Zur Feldman: We are working with big cable companies to understand how they can influence the experience of the customer. When they see the map of connectivity, they want to improve the connectivity experience in between the different technology that they’re dealing with. It’s not only sensitive to WiFi but also to different technologies from different carriers. The central point is it’s from the point of view of the device or the customer, not necessarily from the network of providers.
Sramana Mitra: How do you go to market? Were you selling to companies who have WiFi networks?
Zur Feldman: In the beginning, we thought that we will be able to attract the end user because the proposition is compelling. What we found though was that people like to enjoy but they don’t really value this in money because they don’t want to pay more for connectivity and for better experience. We switched and we had a lot of thought around it. In the end, we helped cable companies and carrier companies to improve their user experience by creating visibility from the end-user perspective. At the carrier side, we provide visibility and understanding of the opportunities to improve and where the weak areas are – not necessarily on their network. It could be on somebody else’s network on WiFi.

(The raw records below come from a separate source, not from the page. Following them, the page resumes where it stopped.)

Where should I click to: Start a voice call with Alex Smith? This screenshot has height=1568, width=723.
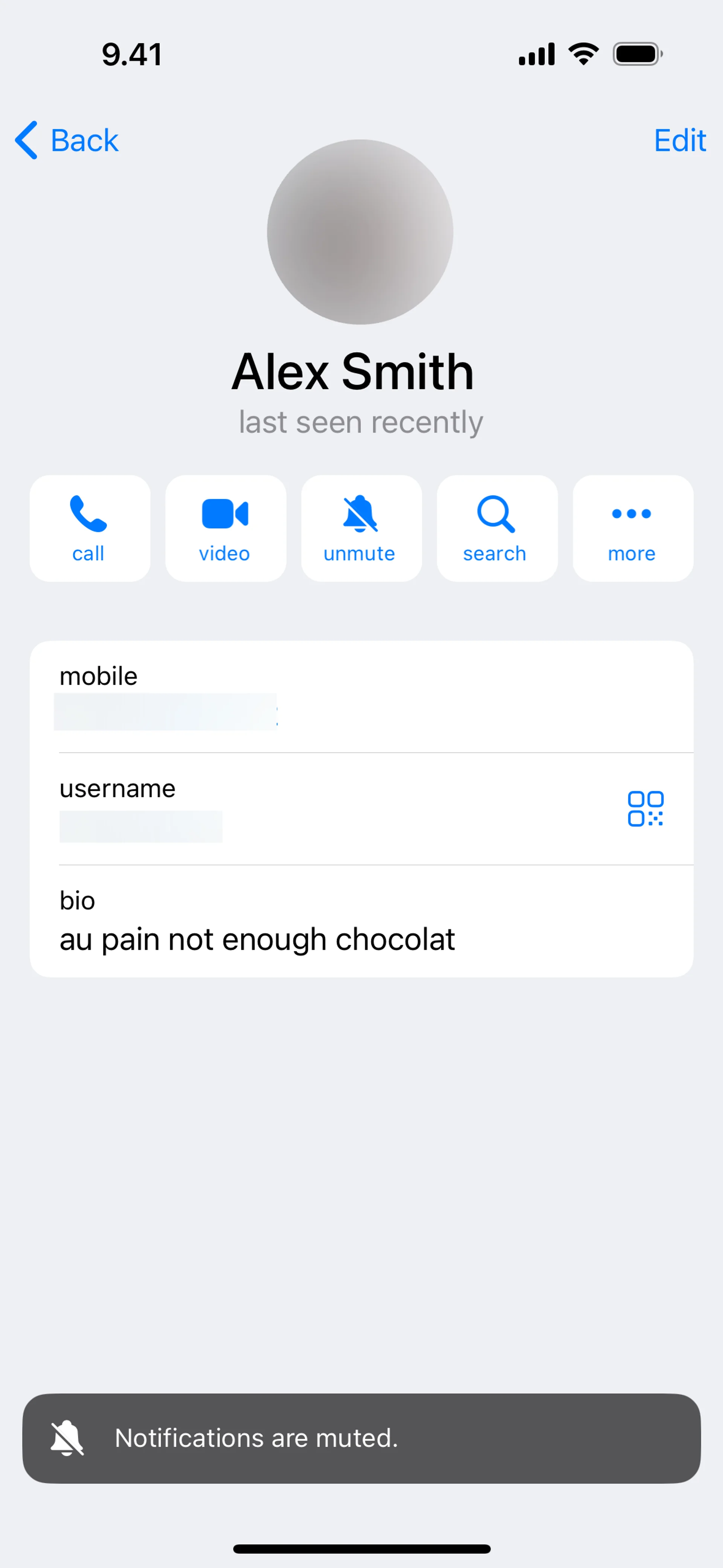tap(90, 528)
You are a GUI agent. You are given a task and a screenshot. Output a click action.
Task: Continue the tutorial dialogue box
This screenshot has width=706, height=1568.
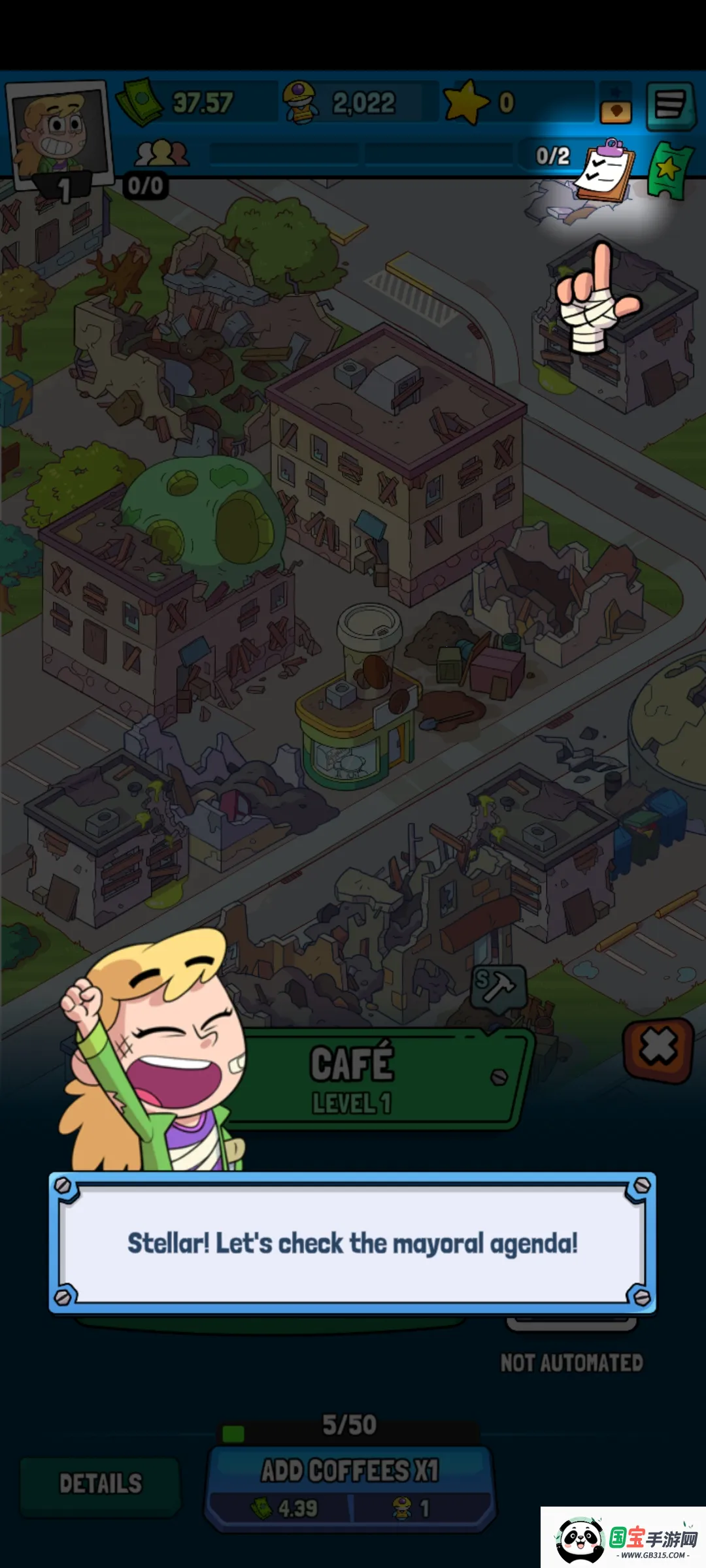point(352,1243)
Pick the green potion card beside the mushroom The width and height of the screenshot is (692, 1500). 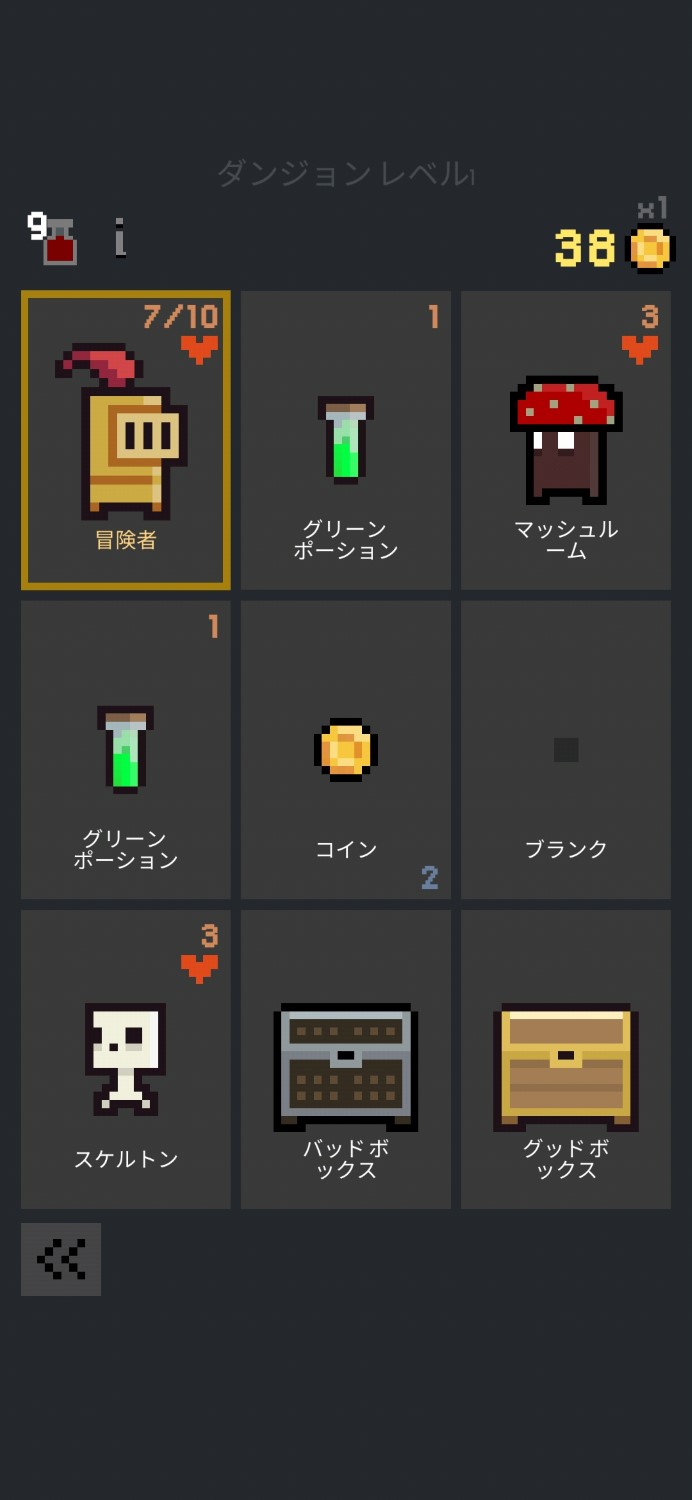346,440
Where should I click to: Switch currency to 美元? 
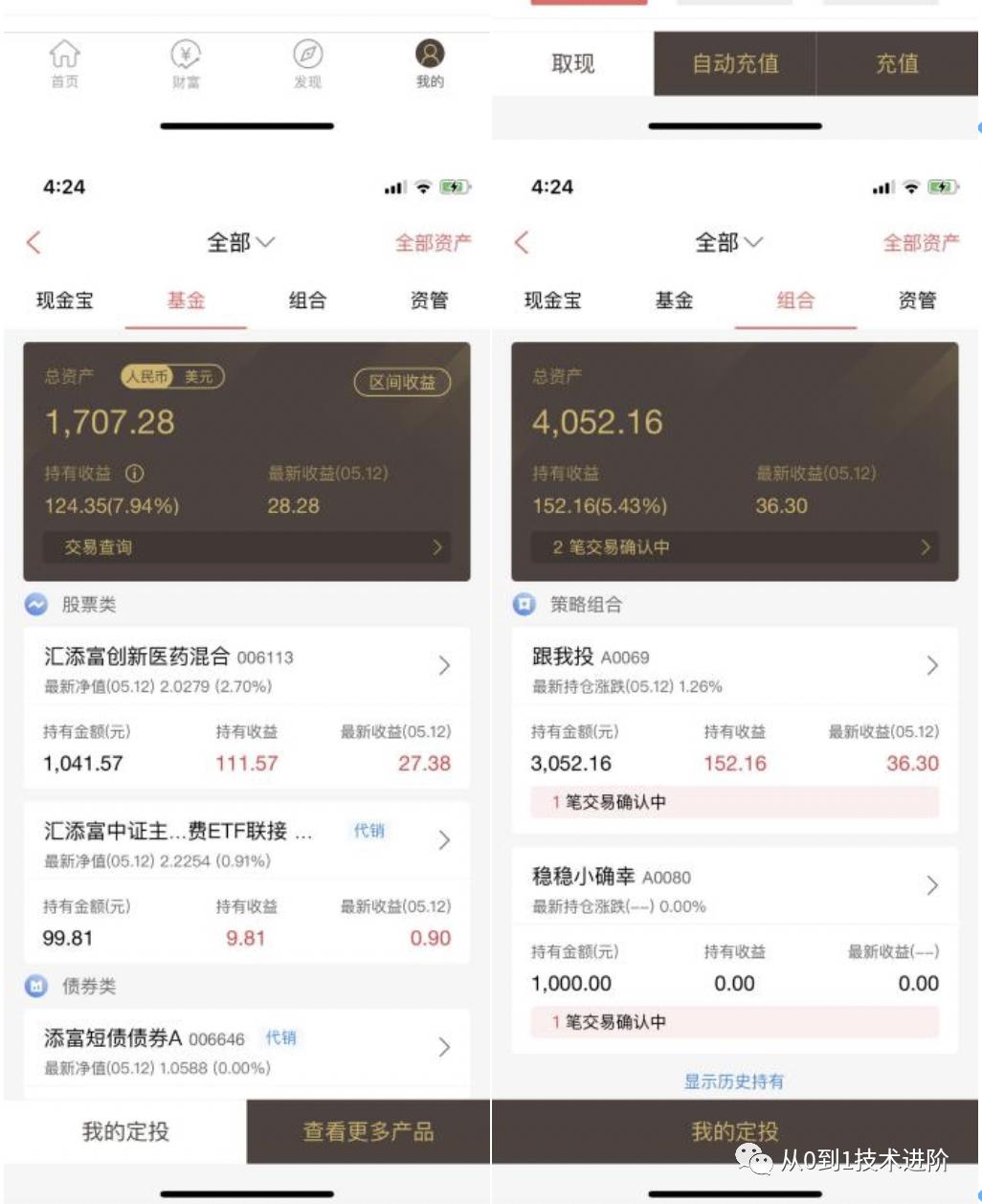coord(198,377)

Sramana Mitra: What ended up being your experience of bringing this to market? You did not get traction with consumers because consumers tend not to pay for any of these.
Zur Feldman: Actually, we did get traction. We got over 8 million. The issue was monetizing it. It was very difficult to monetize something like that because as you can see, people can download and they don’t really give a lot of financial value to any social application. The business model was not really to sell it to the consumer, but rather as a tool to get a lot of users. We realized that it would be easier for us to monetize it if we go to where we believe the pain is which is the operator or the cable companies and help them to create a better experience for the end user. Also, we helped them save money on bandwidth wherever possible and to have a better sense of where investment should go. That’s what we’re doing today. That’s how we monetize it.
Sramana Mitra: Tell me a bit more about how you price this for carriers?
Zur Feldman: The business model is relatively simple. It’s licensing and peer activation. When a carrier deploys this solution, it goes by how many users are actually on this specific application and how many of them are active. That’s one business model. The other business model is your ability to show the effectiveness of intelligent offloading – meaning that people are actually getting off the existing network to some better alternative, like WiFi. Those are the two business models for cable and carrier companies.